Team's concerns about PR #976:
- Perceived as "data reconciliation logic" rather than addressing root cause
- Desire to explore more architecturally pure solutions
- Opportunity to "go deeper" into the underlying problem
- Preference for solutions that simplify rather than add complexity
Maintained requirements:
- Clean, logical and easily understandable (and testable)
- Backward-compatible
Created by: Luca Allievi Created: September 29, 2025, 07:52 UTC Issue Type: Investigation Priority: Medium Labels: Frontend
Objective: "Investigate controller / inputs loading logic for secure fields"
Requirements:
- Clean, logical and easily understandable (and testable)
- Backward-compatible
Expected Outcome:
- Confluence doc with proposals, pros and cons
- POCs for each approach
Blocks: TA-13380 (CVV-only mode complete flag bug)
Assignment History:
- Initially unassigned through refinement and dev ready phases
- Oct 27, 2025: Assigned to Giordano Arman
- Oct 27, 2025: Moved from "Dev Ready" to "In Progress"
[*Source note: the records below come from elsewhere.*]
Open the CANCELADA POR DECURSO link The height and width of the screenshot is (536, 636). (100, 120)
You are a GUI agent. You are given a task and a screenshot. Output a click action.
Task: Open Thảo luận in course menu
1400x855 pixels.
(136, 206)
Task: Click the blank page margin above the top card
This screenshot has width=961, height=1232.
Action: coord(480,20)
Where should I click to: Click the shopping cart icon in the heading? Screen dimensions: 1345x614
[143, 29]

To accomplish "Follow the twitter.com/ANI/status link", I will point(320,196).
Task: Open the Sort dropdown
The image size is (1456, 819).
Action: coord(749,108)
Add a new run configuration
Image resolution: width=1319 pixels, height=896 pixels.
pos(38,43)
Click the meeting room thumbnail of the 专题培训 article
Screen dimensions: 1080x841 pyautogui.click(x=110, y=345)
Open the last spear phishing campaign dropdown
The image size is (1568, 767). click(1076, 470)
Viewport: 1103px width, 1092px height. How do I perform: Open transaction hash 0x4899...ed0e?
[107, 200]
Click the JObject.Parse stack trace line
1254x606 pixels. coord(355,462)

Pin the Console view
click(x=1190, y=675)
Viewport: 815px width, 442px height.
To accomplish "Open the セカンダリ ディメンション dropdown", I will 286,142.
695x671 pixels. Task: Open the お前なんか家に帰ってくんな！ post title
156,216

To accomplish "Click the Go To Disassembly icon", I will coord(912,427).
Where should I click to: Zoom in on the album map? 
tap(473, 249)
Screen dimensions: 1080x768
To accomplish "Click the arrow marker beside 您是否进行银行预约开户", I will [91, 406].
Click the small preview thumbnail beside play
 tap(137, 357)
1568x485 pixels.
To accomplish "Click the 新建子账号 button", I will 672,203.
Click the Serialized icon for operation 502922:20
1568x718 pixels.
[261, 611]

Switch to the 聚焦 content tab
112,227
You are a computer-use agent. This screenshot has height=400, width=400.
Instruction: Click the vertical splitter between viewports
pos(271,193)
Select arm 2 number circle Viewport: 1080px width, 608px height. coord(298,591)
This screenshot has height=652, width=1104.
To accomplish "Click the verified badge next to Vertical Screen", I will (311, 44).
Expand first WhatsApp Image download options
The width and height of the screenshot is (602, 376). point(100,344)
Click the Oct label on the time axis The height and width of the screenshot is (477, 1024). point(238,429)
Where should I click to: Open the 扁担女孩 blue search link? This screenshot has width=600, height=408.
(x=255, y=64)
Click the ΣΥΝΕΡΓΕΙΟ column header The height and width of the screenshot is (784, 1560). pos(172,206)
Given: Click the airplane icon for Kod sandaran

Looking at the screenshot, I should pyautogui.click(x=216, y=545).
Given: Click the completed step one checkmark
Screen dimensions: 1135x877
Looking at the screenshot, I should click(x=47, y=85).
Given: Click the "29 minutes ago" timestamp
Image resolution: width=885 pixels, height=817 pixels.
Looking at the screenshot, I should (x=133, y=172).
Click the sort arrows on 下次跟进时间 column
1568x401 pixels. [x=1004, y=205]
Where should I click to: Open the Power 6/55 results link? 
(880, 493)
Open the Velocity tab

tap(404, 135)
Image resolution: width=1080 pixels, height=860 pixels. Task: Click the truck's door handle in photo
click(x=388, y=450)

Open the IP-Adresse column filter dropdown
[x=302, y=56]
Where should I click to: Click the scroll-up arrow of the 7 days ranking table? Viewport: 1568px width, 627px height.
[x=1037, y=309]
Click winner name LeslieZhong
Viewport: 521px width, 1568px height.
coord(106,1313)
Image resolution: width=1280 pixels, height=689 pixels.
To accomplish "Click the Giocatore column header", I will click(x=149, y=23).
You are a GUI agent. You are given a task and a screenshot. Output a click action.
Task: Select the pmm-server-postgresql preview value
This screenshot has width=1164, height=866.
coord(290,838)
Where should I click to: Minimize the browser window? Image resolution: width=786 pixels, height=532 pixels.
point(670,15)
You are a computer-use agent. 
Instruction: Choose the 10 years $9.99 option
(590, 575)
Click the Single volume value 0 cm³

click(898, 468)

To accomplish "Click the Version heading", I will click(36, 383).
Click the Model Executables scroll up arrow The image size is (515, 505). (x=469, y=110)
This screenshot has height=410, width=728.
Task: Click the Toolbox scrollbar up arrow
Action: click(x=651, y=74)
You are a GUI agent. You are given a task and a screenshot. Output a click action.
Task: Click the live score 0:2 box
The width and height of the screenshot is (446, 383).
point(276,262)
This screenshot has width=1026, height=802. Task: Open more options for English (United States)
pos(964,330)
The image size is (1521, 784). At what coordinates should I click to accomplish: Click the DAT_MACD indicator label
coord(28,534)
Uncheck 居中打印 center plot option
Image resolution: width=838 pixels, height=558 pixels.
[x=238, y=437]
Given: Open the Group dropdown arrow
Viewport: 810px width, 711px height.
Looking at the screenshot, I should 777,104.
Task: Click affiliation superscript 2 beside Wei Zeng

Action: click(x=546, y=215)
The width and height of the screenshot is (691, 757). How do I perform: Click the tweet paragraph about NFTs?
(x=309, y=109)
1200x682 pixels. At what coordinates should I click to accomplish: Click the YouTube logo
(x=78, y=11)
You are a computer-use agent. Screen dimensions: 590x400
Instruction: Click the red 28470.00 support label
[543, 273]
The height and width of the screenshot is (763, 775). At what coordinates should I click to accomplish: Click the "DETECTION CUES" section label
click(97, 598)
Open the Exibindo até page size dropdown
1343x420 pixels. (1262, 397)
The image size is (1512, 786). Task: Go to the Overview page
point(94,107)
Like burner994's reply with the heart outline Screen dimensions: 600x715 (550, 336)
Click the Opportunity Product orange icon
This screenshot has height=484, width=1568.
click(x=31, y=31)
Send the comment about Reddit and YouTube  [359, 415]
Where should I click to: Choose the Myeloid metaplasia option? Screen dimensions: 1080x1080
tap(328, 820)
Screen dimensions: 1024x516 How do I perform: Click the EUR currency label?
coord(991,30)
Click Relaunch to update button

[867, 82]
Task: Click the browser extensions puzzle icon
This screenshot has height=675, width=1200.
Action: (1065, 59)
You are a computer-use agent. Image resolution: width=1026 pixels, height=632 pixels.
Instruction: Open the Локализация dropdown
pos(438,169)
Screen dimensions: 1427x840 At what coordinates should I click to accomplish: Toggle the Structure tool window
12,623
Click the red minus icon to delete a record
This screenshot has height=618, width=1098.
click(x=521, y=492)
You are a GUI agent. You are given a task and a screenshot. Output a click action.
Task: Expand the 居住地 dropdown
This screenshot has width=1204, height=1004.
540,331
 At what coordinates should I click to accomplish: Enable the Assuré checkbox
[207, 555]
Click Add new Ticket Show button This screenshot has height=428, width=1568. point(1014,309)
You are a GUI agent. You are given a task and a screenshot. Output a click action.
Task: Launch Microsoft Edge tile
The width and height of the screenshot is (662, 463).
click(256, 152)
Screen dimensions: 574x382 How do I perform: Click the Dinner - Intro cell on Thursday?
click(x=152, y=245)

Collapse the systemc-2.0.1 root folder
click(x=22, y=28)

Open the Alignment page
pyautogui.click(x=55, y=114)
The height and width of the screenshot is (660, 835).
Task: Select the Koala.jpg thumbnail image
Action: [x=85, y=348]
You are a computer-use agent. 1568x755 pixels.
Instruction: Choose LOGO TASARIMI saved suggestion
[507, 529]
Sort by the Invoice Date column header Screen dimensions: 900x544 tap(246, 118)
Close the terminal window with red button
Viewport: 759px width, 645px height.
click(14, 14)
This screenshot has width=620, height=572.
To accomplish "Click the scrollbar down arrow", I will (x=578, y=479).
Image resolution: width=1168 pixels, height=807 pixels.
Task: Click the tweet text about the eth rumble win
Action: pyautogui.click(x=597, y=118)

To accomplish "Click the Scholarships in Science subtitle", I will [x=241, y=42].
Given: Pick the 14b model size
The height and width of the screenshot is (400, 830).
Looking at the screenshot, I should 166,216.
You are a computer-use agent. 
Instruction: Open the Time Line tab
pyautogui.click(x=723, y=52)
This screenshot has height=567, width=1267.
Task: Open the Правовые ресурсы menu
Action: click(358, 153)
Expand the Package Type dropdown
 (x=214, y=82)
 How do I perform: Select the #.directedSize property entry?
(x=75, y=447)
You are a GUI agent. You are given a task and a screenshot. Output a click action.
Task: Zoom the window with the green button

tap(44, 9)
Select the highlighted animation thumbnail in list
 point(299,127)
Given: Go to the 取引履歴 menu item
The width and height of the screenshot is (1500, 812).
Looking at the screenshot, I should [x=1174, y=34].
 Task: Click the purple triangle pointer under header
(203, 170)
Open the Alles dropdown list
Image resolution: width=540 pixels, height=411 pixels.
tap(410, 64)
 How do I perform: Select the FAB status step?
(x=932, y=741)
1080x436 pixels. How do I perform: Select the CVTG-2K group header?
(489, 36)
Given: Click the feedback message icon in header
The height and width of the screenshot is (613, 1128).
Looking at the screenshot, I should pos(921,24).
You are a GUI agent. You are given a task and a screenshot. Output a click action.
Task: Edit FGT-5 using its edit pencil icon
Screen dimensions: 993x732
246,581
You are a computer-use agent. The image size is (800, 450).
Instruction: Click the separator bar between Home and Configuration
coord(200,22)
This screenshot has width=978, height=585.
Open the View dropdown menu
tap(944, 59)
- Nov 10, 2025: Moved to "Review" status
Resources Provided:
- Braintree Hosted Fields - Industry reference implementation
- Checkout.com Frames - Alternative industry approach
The team evaluated four main approaches to solve the race condition, documented in the Confluence page:
Description:
- SDK queues field creation until controller signals ready
SecureFields.add*Fieldmethods wait for controller load to complete- Prevents inputs from attempting to load before controller is ready
- Serializes the loading process: controller first, then inputs
POC Reference: Described in PR #976 comment, point A
Pros:
- Builds on top of existing architecture
- Guarantees controller loads first (eliminates race condition)
- No complex state synchronization needed
- Straightforward implementation
- Low technical risk
Cons:
- Does not allow user input until controller loaded
- UX degradation: fields not interactive immediately
- Introduces queuing for calls like
setPlaceholder - Wait time = controller load + input load (vs input load alone)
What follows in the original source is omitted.